Recently I discovered a vulnerability affecting all versions of phpLDAPadmin, please @leenooks reach me out so I can give you all the details.

Thank you and kind regards

[williamdes]

Reading #274 you should be the one initiating the contact

[diraneyya]

Seems suspicious indeed. Looks like someone have found an interesting phishing tactic.

[AzraelsBlade]

Hi again.

As @williamdes said, I have contacted @leenooks by mail and explained all the details about the vulnerability (no reply so far).
If I do not get a response in the next few months, maybe I can email you @williamdes so you can prepare a security release for Debian.

Thanks to all of you!

(PD: @diraneyya I have better things to do than scam people on the Internet hahaha)

[diraneyya]

Hi again.

As @williamdes said, I have contacted @leenooks by mail and explained all the details about the vulnerability (no reply so far). If I do not get a response in the next few months, maybe I can email you @williamdes so you can prepare a security release for Debian.

Thanks to all of you!

(PD: @diraneyya I have better things to do than scam people on the Internet hahaha)

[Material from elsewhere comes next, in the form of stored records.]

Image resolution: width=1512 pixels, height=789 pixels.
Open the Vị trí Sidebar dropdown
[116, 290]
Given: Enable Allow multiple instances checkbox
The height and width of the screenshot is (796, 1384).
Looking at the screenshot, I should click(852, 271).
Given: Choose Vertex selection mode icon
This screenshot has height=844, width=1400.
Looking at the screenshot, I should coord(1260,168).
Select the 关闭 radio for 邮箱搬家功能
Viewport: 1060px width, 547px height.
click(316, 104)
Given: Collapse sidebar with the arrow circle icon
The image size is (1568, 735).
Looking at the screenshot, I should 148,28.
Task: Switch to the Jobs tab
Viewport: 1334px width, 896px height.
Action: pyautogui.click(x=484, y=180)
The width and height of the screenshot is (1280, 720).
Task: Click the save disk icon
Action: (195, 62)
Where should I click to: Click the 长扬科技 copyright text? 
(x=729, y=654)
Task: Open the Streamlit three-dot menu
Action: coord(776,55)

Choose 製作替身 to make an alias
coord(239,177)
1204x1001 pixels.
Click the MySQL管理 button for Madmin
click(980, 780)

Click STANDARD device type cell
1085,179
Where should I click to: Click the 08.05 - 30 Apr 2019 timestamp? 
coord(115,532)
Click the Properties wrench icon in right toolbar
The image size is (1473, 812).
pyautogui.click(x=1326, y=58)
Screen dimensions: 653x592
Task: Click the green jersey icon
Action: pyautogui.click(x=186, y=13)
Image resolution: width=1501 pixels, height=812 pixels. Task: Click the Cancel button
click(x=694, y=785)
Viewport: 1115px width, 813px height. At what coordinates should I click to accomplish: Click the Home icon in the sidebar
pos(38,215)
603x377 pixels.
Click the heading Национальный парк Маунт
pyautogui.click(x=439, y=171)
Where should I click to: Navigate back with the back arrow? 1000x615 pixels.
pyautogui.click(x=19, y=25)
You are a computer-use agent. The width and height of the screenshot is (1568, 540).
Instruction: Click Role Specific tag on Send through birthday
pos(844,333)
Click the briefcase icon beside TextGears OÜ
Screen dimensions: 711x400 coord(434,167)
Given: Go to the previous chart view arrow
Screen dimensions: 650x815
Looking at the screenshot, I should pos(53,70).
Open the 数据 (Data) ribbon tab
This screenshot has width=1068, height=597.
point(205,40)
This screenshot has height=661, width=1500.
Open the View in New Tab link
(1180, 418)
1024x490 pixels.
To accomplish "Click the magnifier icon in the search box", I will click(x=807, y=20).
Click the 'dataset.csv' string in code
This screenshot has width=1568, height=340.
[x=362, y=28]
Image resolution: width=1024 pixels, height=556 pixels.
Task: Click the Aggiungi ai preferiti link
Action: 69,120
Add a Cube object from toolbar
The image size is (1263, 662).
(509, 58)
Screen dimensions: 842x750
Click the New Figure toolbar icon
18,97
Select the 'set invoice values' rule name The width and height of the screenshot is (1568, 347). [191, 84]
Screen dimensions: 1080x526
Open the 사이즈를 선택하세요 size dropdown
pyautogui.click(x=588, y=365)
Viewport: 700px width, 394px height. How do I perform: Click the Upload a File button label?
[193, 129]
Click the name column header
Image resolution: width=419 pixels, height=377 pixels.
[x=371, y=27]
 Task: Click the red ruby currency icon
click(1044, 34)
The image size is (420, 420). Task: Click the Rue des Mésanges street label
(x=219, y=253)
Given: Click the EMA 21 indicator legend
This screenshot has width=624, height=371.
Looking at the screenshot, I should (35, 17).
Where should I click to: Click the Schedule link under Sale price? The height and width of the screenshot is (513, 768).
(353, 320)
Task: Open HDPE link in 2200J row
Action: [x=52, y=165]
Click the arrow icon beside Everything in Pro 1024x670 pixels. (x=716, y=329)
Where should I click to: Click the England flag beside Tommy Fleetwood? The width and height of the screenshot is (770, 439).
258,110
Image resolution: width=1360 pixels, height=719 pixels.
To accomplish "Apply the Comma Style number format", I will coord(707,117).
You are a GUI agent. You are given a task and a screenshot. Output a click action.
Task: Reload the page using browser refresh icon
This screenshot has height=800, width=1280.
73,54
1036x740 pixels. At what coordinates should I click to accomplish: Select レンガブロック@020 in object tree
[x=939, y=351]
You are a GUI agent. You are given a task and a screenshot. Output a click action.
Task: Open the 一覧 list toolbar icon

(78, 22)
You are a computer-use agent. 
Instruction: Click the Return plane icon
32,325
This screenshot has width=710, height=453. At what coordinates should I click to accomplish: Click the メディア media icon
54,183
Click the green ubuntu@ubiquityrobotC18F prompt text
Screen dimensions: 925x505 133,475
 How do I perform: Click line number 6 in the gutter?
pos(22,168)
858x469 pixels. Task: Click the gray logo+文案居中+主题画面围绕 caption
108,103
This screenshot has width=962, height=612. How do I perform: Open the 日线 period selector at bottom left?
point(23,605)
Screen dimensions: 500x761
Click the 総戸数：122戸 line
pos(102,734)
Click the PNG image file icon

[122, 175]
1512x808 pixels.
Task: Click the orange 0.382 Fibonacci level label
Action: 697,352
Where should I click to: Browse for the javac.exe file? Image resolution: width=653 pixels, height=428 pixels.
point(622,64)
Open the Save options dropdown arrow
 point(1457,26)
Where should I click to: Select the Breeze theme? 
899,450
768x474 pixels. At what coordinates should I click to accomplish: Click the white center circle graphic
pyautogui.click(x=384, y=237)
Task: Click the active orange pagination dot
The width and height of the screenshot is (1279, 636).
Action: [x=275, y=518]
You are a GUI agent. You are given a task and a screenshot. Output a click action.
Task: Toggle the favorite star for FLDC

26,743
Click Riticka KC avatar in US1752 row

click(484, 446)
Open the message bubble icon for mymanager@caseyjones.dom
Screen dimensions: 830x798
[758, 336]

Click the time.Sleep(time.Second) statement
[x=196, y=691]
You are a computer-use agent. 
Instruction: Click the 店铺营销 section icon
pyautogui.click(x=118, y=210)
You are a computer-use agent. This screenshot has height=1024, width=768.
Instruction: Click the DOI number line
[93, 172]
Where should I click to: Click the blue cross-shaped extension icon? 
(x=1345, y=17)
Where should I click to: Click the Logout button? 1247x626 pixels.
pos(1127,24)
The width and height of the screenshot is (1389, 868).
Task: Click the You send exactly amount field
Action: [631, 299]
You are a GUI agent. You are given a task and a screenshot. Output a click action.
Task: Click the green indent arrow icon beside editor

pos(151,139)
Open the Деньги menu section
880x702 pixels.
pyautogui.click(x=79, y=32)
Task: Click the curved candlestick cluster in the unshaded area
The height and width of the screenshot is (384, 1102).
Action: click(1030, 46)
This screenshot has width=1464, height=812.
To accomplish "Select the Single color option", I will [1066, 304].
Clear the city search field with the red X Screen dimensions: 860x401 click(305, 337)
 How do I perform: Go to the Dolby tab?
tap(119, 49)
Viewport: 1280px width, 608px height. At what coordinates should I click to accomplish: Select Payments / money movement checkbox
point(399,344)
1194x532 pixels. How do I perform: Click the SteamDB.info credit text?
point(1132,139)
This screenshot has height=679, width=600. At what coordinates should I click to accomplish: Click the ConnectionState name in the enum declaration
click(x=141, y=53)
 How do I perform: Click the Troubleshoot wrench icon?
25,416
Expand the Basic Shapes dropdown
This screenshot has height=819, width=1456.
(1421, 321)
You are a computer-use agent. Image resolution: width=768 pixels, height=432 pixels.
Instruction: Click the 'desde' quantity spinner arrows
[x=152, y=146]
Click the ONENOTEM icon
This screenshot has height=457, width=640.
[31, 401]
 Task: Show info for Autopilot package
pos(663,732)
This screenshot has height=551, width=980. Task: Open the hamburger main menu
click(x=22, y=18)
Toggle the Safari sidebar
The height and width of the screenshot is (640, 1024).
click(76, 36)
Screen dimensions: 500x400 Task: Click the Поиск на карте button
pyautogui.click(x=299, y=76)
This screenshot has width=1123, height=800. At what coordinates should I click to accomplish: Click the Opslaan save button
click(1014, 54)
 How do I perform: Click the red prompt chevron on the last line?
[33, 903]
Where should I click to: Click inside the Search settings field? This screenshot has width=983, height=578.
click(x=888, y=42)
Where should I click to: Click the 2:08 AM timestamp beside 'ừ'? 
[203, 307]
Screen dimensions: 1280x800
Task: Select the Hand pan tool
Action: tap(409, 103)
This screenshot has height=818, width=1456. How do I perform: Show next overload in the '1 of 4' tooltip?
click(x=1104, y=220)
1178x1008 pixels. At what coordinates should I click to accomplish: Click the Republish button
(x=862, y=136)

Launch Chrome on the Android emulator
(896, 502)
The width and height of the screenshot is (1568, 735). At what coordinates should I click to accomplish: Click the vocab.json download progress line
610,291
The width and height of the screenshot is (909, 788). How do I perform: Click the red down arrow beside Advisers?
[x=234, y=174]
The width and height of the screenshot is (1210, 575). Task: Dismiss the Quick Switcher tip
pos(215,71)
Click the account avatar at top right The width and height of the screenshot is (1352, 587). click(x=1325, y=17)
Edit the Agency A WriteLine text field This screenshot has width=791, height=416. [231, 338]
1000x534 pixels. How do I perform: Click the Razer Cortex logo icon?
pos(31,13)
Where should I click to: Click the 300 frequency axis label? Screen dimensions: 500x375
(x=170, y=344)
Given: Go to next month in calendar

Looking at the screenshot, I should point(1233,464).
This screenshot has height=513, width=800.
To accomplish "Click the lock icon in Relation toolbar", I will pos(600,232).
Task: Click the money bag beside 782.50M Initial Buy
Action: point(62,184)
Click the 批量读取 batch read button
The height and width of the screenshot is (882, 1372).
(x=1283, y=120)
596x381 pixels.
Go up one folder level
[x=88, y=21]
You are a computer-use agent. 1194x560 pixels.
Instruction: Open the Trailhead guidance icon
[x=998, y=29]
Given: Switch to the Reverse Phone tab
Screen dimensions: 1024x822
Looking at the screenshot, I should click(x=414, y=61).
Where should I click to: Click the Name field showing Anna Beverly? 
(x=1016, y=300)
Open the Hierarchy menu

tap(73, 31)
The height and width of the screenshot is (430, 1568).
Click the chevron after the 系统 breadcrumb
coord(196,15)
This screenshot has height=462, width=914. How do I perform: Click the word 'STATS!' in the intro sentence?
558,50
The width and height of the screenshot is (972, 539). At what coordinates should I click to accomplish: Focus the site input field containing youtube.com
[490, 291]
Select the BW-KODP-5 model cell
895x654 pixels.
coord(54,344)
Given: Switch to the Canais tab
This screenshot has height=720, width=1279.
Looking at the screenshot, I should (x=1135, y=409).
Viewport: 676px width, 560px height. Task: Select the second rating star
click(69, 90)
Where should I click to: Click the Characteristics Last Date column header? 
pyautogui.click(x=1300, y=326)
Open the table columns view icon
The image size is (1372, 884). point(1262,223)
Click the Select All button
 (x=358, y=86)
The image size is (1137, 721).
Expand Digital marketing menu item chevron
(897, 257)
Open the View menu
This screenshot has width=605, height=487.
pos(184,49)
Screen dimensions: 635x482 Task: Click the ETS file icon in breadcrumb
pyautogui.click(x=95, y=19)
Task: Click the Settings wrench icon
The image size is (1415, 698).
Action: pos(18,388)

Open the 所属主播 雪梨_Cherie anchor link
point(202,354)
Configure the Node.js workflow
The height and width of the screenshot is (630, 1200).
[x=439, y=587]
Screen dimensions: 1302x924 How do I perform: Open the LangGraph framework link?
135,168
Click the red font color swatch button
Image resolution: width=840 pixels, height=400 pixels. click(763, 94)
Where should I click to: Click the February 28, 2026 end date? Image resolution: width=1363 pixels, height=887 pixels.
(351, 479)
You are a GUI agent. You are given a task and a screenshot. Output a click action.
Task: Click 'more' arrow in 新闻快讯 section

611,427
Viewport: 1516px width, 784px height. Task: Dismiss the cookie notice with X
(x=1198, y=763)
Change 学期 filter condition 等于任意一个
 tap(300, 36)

I truly hope so! All the power to you if you have actually found a vulnerability and help fix it. I will make sure to donate to your crypto wallet when this happens.

[williamdes]

maybe I can email you @williamdes so you can prepare a security release for Debian.

Please file a CVE from the MITRE online form or email and also send me the patch to distribute
I think this is the best way forward:

• advise to the world with a CVE
• distribute a patch